Stored entries:
━━━━━━━━━━━━━━━━━━━━

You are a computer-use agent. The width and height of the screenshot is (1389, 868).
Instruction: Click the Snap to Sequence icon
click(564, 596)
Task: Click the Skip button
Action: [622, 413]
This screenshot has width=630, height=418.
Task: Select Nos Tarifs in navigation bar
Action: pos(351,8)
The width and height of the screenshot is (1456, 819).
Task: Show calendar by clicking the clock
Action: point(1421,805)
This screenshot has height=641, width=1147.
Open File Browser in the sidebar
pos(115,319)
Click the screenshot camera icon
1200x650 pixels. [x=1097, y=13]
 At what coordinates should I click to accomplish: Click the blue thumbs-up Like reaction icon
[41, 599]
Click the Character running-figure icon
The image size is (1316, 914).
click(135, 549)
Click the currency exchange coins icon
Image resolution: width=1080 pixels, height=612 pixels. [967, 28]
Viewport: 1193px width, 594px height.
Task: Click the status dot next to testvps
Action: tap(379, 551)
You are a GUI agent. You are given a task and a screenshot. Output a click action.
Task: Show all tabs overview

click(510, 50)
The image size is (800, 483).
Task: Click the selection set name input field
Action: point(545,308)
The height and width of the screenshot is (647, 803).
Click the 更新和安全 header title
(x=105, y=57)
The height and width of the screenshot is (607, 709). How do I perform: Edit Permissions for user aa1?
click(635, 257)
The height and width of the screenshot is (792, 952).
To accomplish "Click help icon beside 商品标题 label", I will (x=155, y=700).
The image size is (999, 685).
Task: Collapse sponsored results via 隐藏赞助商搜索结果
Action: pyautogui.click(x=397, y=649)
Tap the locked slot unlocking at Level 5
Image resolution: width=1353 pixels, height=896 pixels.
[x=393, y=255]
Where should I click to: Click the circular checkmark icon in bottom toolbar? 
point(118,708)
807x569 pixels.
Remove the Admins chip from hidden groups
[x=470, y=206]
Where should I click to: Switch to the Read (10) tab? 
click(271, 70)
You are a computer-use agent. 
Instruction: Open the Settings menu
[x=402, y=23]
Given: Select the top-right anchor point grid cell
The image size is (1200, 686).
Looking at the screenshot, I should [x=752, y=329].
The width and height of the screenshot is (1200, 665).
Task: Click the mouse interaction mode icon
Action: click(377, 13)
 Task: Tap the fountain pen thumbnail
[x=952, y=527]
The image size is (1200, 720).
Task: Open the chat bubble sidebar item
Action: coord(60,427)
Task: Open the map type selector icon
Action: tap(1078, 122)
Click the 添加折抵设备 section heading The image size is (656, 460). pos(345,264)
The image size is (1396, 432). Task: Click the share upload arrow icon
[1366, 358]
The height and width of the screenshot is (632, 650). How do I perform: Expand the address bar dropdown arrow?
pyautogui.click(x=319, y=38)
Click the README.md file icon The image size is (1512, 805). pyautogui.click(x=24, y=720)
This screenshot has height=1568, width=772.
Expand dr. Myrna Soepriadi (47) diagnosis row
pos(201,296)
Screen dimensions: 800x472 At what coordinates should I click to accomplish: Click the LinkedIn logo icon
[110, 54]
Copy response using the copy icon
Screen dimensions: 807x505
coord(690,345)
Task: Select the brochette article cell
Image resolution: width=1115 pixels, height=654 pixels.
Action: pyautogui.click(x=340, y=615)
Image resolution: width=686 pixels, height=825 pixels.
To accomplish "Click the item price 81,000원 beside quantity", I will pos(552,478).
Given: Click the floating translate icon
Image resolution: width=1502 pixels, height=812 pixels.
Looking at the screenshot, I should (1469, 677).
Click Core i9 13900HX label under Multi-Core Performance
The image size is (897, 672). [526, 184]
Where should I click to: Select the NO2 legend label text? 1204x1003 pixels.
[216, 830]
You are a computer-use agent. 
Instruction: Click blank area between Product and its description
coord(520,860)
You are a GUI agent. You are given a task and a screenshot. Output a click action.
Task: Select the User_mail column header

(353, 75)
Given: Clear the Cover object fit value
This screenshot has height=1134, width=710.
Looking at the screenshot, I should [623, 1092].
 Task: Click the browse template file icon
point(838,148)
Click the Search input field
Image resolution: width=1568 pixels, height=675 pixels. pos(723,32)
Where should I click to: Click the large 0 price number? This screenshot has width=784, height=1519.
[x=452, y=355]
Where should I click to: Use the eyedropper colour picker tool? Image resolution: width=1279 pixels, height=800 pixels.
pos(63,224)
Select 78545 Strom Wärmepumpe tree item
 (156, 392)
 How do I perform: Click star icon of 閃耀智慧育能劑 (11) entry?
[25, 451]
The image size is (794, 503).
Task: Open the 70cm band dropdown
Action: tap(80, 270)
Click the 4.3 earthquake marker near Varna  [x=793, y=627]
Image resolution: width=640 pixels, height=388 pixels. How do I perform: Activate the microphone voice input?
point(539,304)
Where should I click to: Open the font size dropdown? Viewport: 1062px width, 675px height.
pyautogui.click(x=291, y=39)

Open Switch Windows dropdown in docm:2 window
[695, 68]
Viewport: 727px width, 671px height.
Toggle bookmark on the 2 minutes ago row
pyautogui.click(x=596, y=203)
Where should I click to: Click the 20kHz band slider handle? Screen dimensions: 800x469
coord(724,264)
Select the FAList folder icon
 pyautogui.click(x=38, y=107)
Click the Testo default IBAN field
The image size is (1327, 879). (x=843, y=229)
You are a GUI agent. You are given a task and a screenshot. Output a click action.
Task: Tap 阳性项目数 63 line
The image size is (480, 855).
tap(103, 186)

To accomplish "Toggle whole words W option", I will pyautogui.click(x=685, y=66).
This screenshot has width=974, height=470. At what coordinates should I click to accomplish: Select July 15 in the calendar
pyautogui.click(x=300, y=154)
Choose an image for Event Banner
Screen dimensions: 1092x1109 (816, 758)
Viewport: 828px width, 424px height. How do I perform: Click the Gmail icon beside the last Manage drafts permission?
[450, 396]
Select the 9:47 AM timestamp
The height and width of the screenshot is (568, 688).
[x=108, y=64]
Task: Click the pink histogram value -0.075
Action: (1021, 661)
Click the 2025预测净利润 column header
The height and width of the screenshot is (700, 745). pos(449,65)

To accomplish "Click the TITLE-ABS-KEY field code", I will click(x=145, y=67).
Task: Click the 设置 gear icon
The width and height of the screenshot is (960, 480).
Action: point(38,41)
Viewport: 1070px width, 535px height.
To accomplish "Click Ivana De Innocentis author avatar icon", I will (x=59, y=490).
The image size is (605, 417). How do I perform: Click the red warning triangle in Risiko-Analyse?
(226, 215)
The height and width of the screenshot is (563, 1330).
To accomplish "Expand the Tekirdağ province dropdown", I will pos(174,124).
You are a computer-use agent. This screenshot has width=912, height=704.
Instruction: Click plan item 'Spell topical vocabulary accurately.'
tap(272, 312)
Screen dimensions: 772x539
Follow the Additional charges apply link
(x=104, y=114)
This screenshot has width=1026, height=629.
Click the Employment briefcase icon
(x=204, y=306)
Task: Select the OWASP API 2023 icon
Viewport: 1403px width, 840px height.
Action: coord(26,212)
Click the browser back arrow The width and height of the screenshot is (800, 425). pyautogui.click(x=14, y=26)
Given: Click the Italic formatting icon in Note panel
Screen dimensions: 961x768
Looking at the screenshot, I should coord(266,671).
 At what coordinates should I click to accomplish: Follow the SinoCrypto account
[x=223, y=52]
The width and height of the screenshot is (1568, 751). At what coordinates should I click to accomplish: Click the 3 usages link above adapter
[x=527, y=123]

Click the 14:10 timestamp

━━━━━━━━━━━━━━━━━━━━

WRITTEN PROBLEM: Rewrite the material above, substituting "desktop agent" for each "computer-use agent" and keeping everything else the same.

SOLUTION FOR THIS EXERCISE:
You are a desktop agent. The width and height of the screenshot is (1389, 868).
Instruction: Click the Snap to Sequence icon
click(564, 596)
Task: Click the Skip button
Action: [622, 413]
This screenshot has width=630, height=418.
Task: Select Nos Tarifs in navigation bar
Action: pos(351,8)
The width and height of the screenshot is (1456, 819).
Task: Show calendar by clicking the clock
Action: point(1421,805)
This screenshot has height=641, width=1147.
Open File Browser in the sidebar
pos(115,319)
Click the screenshot camera icon
1200x650 pixels. [x=1097, y=13]
 At what coordinates should I click to accomplish: Click the blue thumbs-up Like reaction icon
[41, 599]
Click the Character running-figure icon
The image size is (1316, 914).
click(135, 549)
Click the currency exchange coins icon
Image resolution: width=1080 pixels, height=612 pixels. [967, 28]
Viewport: 1193px width, 594px height.
Task: Click the status dot next to testvps
Action: tap(379, 551)
You are a GUI agent. You are given a task and a screenshot. Output a click action.
Task: Show all tabs overview

click(510, 50)
The image size is (800, 483).
Task: Click the selection set name input field
Action: point(545,308)
The height and width of the screenshot is (647, 803).
Click the 更新和安全 header title
(x=105, y=57)
The height and width of the screenshot is (607, 709). How do I perform: Edit Permissions for user aa1?
click(635, 257)
The height and width of the screenshot is (792, 952).
To accomplish "Click help icon beside 商品标题 label", I will (x=155, y=700).
The image size is (999, 685).
Task: Collapse sponsored results via 隐藏赞助商搜索结果
Action: pyautogui.click(x=397, y=649)
Tap the locked slot unlocking at Level 5
Image resolution: width=1353 pixels, height=896 pixels.
[x=393, y=255]
Where should I click to: Click the circular checkmark icon in bottom toolbar? 
point(118,708)
807x569 pixels.
Remove the Admins chip from hidden groups
[x=470, y=206]
Where should I click to: Switch to the Read (10) tab? 
click(271, 70)
You are a desktop agent. 
Instruction: Open the Settings menu
[x=402, y=23]
Given: Select the top-right anchor point grid cell
The image size is (1200, 686).
Looking at the screenshot, I should [x=752, y=329].
The width and height of the screenshot is (1200, 665).
Task: Click the mouse interaction mode icon
Action: click(377, 13)
 Task: Tap the fountain pen thumbnail
[x=952, y=527]
The image size is (1200, 720).
Task: Open the chat bubble sidebar item
Action: coord(60,427)
Task: Open the map type selector icon
Action: tap(1078, 122)
Click the 添加折抵设备 section heading The image size is (656, 460). pos(345,264)
The image size is (1396, 432). Task: Click the share upload arrow icon
[1366, 358]
The height and width of the screenshot is (632, 650). How do I perform: Expand the address bar dropdown arrow?
pyautogui.click(x=319, y=38)
Click the README.md file icon The image size is (1512, 805). pyautogui.click(x=24, y=720)
This screenshot has height=1568, width=772.
Expand dr. Myrna Soepriadi (47) diagnosis row
pos(201,296)
Screen dimensions: 800x472 At what coordinates should I click to accomplish: Click the LinkedIn logo icon
[110, 54]
Copy response using the copy icon
Screen dimensions: 807x505
coord(690,345)
Task: Select the brochette article cell
Image resolution: width=1115 pixels, height=654 pixels.
Action: pyautogui.click(x=340, y=615)
Image resolution: width=686 pixels, height=825 pixels.
To accomplish "Click the item price 81,000원 beside quantity", I will pos(552,478).
Given: Click the floating translate icon
Image resolution: width=1502 pixels, height=812 pixels.
Looking at the screenshot, I should (1469, 677).
Click Core i9 13900HX label under Multi-Core Performance
The image size is (897, 672). [526, 184]
Where should I click to: Select the NO2 legend label text? 1204x1003 pixels.
[216, 830]
You are a desktop agent. 
Instruction: Click blank area between Product and its description
coord(520,860)
You are a GUI agent. You are given a task and a screenshot. Output a click action.
Task: Select the User_mail column header

(353, 75)
Given: Clear the Cover object fit value
This screenshot has height=1134, width=710.
Looking at the screenshot, I should [623, 1092].
 Task: Click the browse template file icon
point(838,148)
Click the Search input field
Image resolution: width=1568 pixels, height=675 pixels. pos(723,32)
Where should I click to: Click the large 0 price number? This screenshot has width=784, height=1519.
[x=452, y=355]
Where should I click to: Use the eyedropper colour picker tool? Image resolution: width=1279 pixels, height=800 pixels.
pos(63,224)
Select 78545 Strom Wärmepumpe tree item
 (156, 392)
 How do I perform: Click star icon of 閃耀智慧育能劑 (11) entry?
[25, 451]
The image size is (794, 503).
Task: Open the 70cm band dropdown
Action: tap(80, 270)
Click the 4.3 earthquake marker near Varna  [x=793, y=627]
Image resolution: width=640 pixels, height=388 pixels. How do I perform: Activate the microphone voice input?
point(539,304)
Where should I click to: Open the font size dropdown? Viewport: 1062px width, 675px height.
pyautogui.click(x=291, y=39)

Open Switch Windows dropdown in docm:2 window
[695, 68]
Viewport: 727px width, 671px height.
Toggle bookmark on the 2 minutes ago row
pyautogui.click(x=596, y=203)
Where should I click to: Click the 20kHz band slider handle? Screen dimensions: 800x469
coord(724,264)
Select the FAList folder icon
 pyautogui.click(x=38, y=107)
Click the Testo default IBAN field
The image size is (1327, 879). (x=843, y=229)
You are a GUI agent. You are given a task and a screenshot. Output a click action.
Task: Tap 阳性项目数 63 line
The image size is (480, 855).
tap(103, 186)

To accomplish "Toggle whole words W option", I will pyautogui.click(x=685, y=66).
This screenshot has width=974, height=470. At what coordinates should I click to accomplish: Select July 15 in the calendar
pyautogui.click(x=300, y=154)
Choose an image for Event Banner
Screen dimensions: 1092x1109 (816, 758)
Viewport: 828px width, 424px height. How do I perform: Click the Gmail icon beside the last Manage drafts permission?
[450, 396]
Select the 9:47 AM timestamp
The height and width of the screenshot is (568, 688).
[x=108, y=64]
Task: Click the pink histogram value -0.075
Action: (1021, 661)
Click the 2025预测净利润 column header
The height and width of the screenshot is (700, 745). pos(449,65)

To accomplish "Click the TITLE-ABS-KEY field code", I will click(x=145, y=67).
Task: Click the 设置 gear icon
The width and height of the screenshot is (960, 480).
Action: point(38,41)
Viewport: 1070px width, 535px height.
To accomplish "Click Ivana De Innocentis author avatar icon", I will (x=59, y=490).
The image size is (605, 417). How do I perform: Click the red warning triangle in Risiko-Analyse?
(226, 215)
The height and width of the screenshot is (563, 1330).
To accomplish "Expand the Tekirdağ province dropdown", I will pos(174,124).
You are a desktop agent. This screenshot has width=912, height=704.
Instruction: Click plan item 'Spell topical vocabulary accurately.'
tap(272, 312)
Screen dimensions: 772x539
Follow the Additional charges apply link
(x=104, y=114)
This screenshot has width=1026, height=629.
Click the Employment briefcase icon
(x=204, y=306)
Task: Select the OWASP API 2023 icon
Viewport: 1403px width, 840px height.
Action: coord(26,212)
Click the browser back arrow The width and height of the screenshot is (800, 425). pyautogui.click(x=14, y=26)
Given: Click the Italic formatting icon in Note panel
Screen dimensions: 961x768
Looking at the screenshot, I should coord(266,671).
 At what coordinates should I click to accomplish: Follow the SinoCrypto account
[x=223, y=52]
The width and height of the screenshot is (1568, 751). At what coordinates should I click to accomplish: Click the 3 usages link above adapter
[x=527, y=123]

Click the 14:10 timestamp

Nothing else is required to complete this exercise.